Collected data entries:
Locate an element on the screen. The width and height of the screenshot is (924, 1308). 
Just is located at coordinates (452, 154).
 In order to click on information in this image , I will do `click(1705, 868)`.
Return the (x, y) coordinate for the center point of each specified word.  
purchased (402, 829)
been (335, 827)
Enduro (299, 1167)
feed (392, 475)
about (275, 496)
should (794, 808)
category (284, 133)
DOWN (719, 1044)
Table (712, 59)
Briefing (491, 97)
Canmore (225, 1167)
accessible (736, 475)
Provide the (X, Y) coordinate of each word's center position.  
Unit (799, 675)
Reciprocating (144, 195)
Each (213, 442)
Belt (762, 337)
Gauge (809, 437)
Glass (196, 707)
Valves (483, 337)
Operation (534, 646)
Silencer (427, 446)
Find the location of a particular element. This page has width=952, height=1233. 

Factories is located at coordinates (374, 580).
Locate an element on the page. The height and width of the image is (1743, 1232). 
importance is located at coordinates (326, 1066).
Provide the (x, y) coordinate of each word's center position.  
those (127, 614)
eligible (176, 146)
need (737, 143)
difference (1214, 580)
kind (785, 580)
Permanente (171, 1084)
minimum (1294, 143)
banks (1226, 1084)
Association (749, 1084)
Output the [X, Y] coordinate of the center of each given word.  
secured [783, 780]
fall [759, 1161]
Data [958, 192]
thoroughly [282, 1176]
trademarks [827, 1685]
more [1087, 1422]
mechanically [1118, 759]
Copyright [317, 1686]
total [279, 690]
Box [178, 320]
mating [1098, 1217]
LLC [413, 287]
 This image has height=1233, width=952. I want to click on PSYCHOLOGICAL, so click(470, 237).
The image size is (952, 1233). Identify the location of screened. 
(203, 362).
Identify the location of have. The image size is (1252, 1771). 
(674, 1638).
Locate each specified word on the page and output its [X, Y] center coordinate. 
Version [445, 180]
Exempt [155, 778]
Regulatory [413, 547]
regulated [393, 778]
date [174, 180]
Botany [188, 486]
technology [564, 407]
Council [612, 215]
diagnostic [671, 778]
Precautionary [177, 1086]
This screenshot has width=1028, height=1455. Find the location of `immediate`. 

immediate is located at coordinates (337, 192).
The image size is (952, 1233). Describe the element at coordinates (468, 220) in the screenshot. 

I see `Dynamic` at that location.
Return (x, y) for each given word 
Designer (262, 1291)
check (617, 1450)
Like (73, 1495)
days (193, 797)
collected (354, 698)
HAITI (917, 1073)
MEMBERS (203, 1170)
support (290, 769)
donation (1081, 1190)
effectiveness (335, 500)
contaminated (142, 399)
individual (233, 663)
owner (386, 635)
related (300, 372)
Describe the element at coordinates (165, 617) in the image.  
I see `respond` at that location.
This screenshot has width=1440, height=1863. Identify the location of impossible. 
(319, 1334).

**Stated task**
Reproduce every entry above word for word, with each line unchanged.

**In response**
Locate an element on the screen. The width and height of the screenshot is (924, 1308). 
Just is located at coordinates (452, 154).
 In order to click on information in this image , I will do `click(1705, 868)`.
Return the (x, y) coordinate for the center point of each specified word.  
purchased (402, 829)
been (335, 827)
Enduro (299, 1167)
feed (392, 475)
about (275, 496)
should (794, 808)
category (284, 133)
DOWN (719, 1044)
Table (712, 59)
Briefing (491, 97)
Canmore (225, 1167)
accessible (736, 475)
Provide the (X, Y) coordinate of each word's center position.  
Unit (799, 675)
Reciprocating (144, 195)
Each (213, 442)
Belt (762, 337)
Gauge (809, 437)
Glass (196, 707)
Valves (483, 337)
Operation (534, 646)
Silencer (427, 446)
Find the location of a particular element. This page has width=952, height=1233. 

Factories is located at coordinates (374, 580).
Locate an element on the page. The height and width of the image is (1743, 1232). 
importance is located at coordinates (326, 1066).
Provide the (x, y) coordinate of each word's center position.  
those (127, 614)
eligible (176, 146)
need (737, 143)
difference (1214, 580)
kind (785, 580)
Permanente (171, 1084)
minimum (1294, 143)
banks (1226, 1084)
Association (749, 1084)
Output the [X, Y] coordinate of the center of each given word.  
secured [783, 780]
fall [759, 1161]
Data [958, 192]
thoroughly [282, 1176]
trademarks [827, 1685]
more [1087, 1422]
mechanically [1118, 759]
Copyright [317, 1686]
total [279, 690]
Box [178, 320]
mating [1098, 1217]
LLC [413, 287]
 This image has height=1233, width=952. I want to click on PSYCHOLOGICAL, so click(470, 237).
The image size is (952, 1233). Identify the location of screened. 
(203, 362).
Identify the location of have. The image size is (1252, 1771). 
(674, 1638).
Locate each specified word on the page and output its [X, Y] center coordinate. 
Version [445, 180]
Exempt [155, 778]
Regulatory [413, 547]
regulated [393, 778]
date [174, 180]
Botany [188, 486]
technology [564, 407]
Council [612, 215]
diagnostic [671, 778]
Precautionary [177, 1086]
This screenshot has width=1028, height=1455. Find the location of `immediate`. 

immediate is located at coordinates (337, 192).
The image size is (952, 1233). Describe the element at coordinates (468, 220) in the screenshot. 

I see `Dynamic` at that location.
Return (x, y) for each given word 
Designer (262, 1291)
check (617, 1450)
Like (73, 1495)
days (193, 797)
collected (354, 698)
HAITI (917, 1073)
MEMBERS (203, 1170)
support (290, 769)
donation (1081, 1190)
effectiveness (335, 500)
contaminated (142, 399)
individual (233, 663)
owner (386, 635)
related (300, 372)
Describe the element at coordinates (165, 617) in the image.  
I see `respond` at that location.
This screenshot has width=1440, height=1863. Identify the location of impossible. 
(319, 1334).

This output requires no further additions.